Singapore-based Efficimo Capital Management has made its own proposal to candidates for board, saying that Toshiba, which operates nuclear and defense-related businesses, is an important company, and that Japanese regulators may intervene. It is said that he tried to persuade him not to do so. International security. The report also said an advisor to the Ministry of Economy, Trade and Industry had contacted Harvard University’s fund to influence the vote.
However, Industry Minister Hiroshi Kajiyama told reporters that the ministry was not cheating and that the report contained many false facts.
Mr. Kajiyama said, “It is natural to be interested in the technology and industry that are indispensable to the country, so naturally the staff of the department that supervises such industry is stipulated by the Foreign Exchange and Foreign Trade Law (company). Stay in touch. “
However, Toshiba has virtually admitted that it is included in the report and said it plans to investigate further.
“This is a very embarrassing case from an international perspective …. Toshiba is one of Japan’s leading companies, and the idea of engaging in such an act undermines confidence in Japan’s corporate governance.” Said Takaaki Wakasugi, director of the Japan Corporate Governance Institute.
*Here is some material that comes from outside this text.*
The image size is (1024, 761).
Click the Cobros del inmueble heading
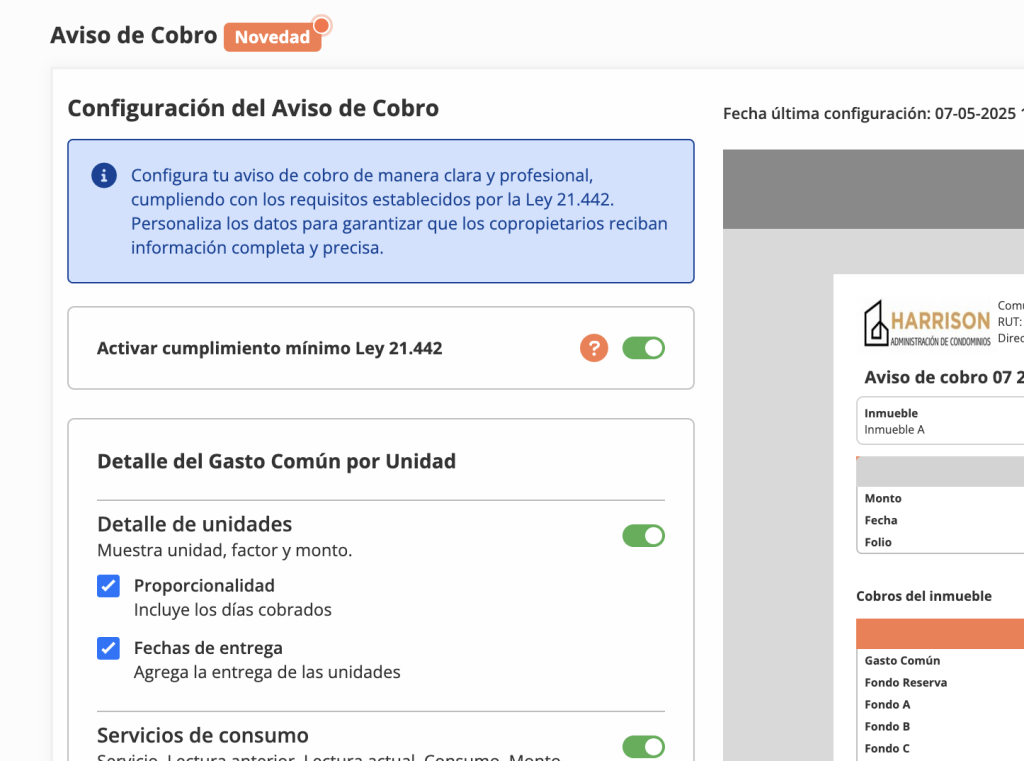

Foreign investors are often referred to as “activists” and get a lot of attention when they are in conflict with Japanese companies, he said, but they do so to improve the company’s performance.
“They are critical because Japanese companies are doing something wrong. If they do it right, they won’t care,” Wakasugi said.
Further turmoil is expected at Toshiba’s annual shareholders meeting on Friday as a new scandal burns. The focus is on whether shareholders will approve other board candidates proposed by current chairman Nagayama and Toshiba, with some shareholders blocking attempts to collude with the government. The board sees responsibility for not being able to do so.
Toshiba’s second-largest shareholder, 3D Investment Partners, reportedly demanded that Nagayama resign earlier this month.
Institutional Shareholder Services Inc., a US-based corporate governance consultancy, has advised shareholders to reject the proposal for Toshiba to reappoint its four directors and Nagayama as chairman, according to media reports.
Citing two anonymous sources familiar with the matter, Reuters reported that Nagayama was likely to secure a reappointment by a small margin.
Nagayama said he wants to fulfill his responsibilities by helping the company overcome difficult times.
Mr. Izumi of SBI SECURITIES said that even if Toshiba successfully overcomes the conflict with investors on Friday, it will continue to take a difficult path, and the biggest challenge is to formulate a medium-term business plan that the company will announce in October. I said that.
“Toshiba needs to come up with a plan that can convince both employees and investors,” he said.